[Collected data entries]
════════════════
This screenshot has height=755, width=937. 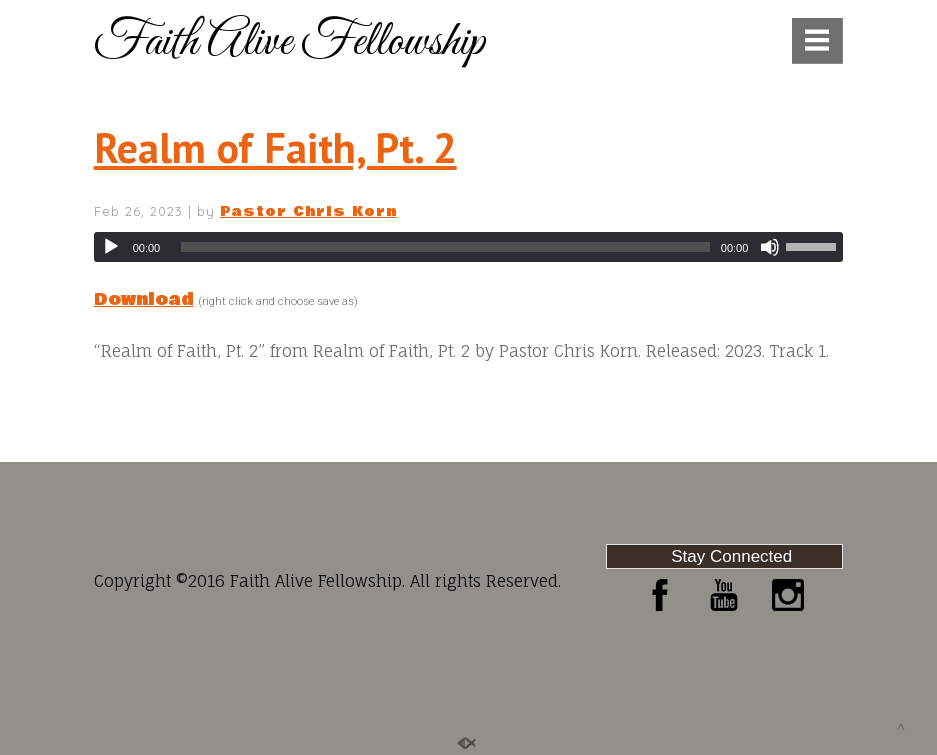 What do you see at coordinates (308, 212) in the screenshot?
I see `Pastor Chris Korn` at bounding box center [308, 212].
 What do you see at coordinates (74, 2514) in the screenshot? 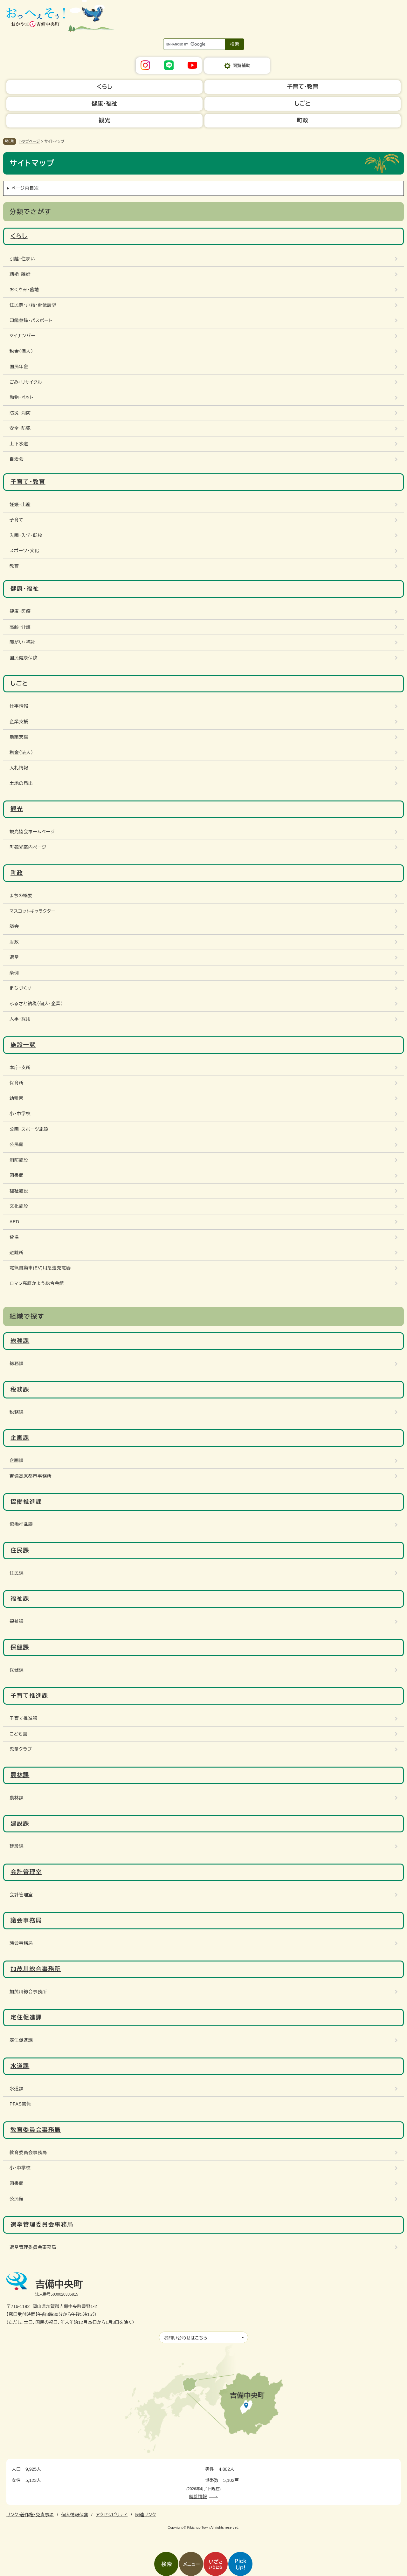
I see `個人情報保護` at bounding box center [74, 2514].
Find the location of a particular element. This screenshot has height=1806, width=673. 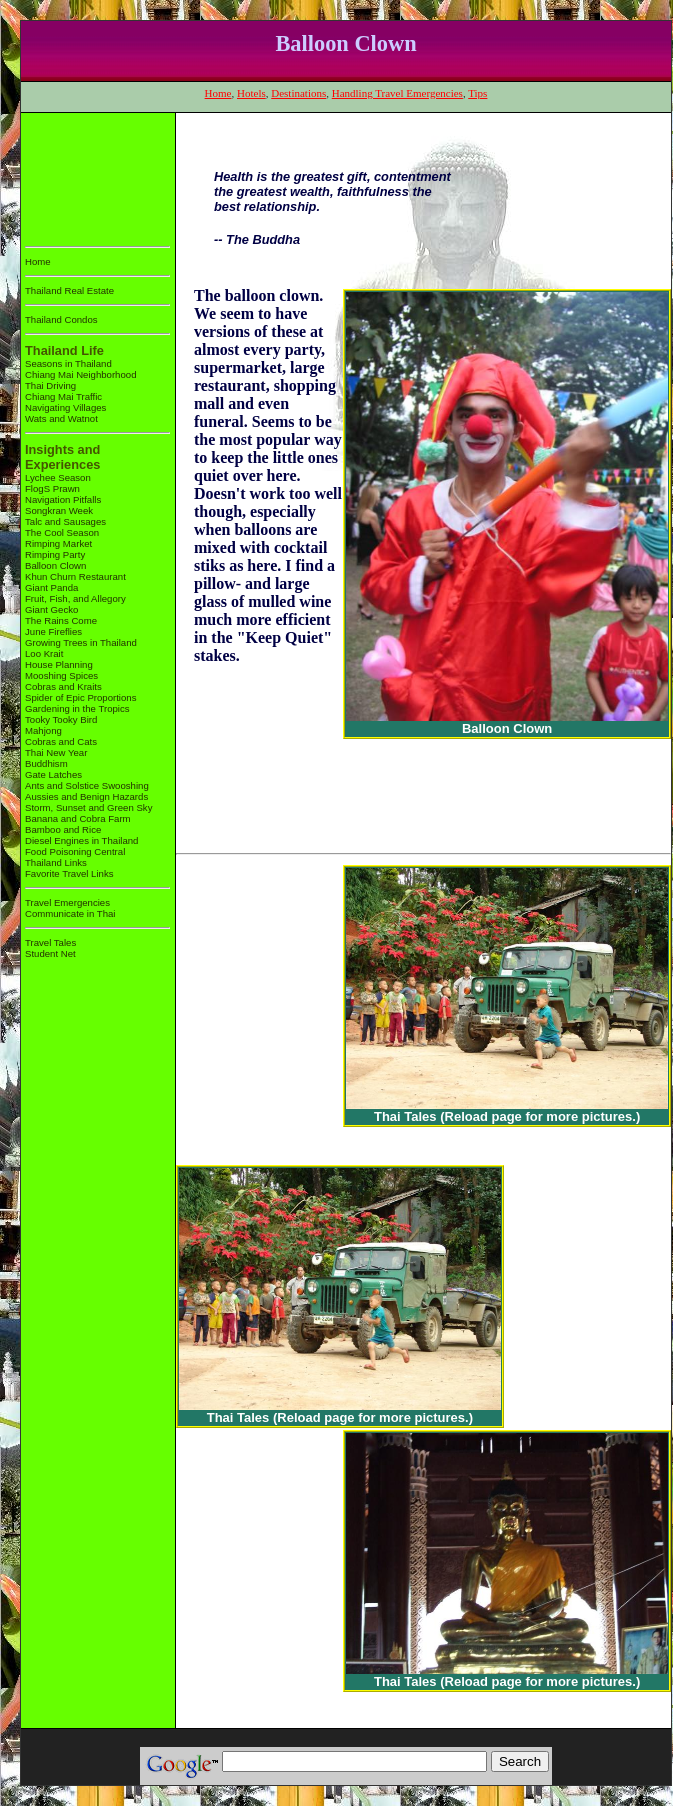

Seasons in Thailand is located at coordinates (68, 363).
════════════════
Please arrange the lines of the records, from the line with "Find the location" through the end of the records, as a Markdown table with the columns Row and Line. Skip blank lines and leave the pictures out.

SOLUTION TO THIS EXERCISE:
| Row | Line |
|---|---|
| 1 | Find the location of a particular element. This screenshot has height=1806, width=673.  |
| 2 | Seasons in Thailand is located at coordinates (68, 363). |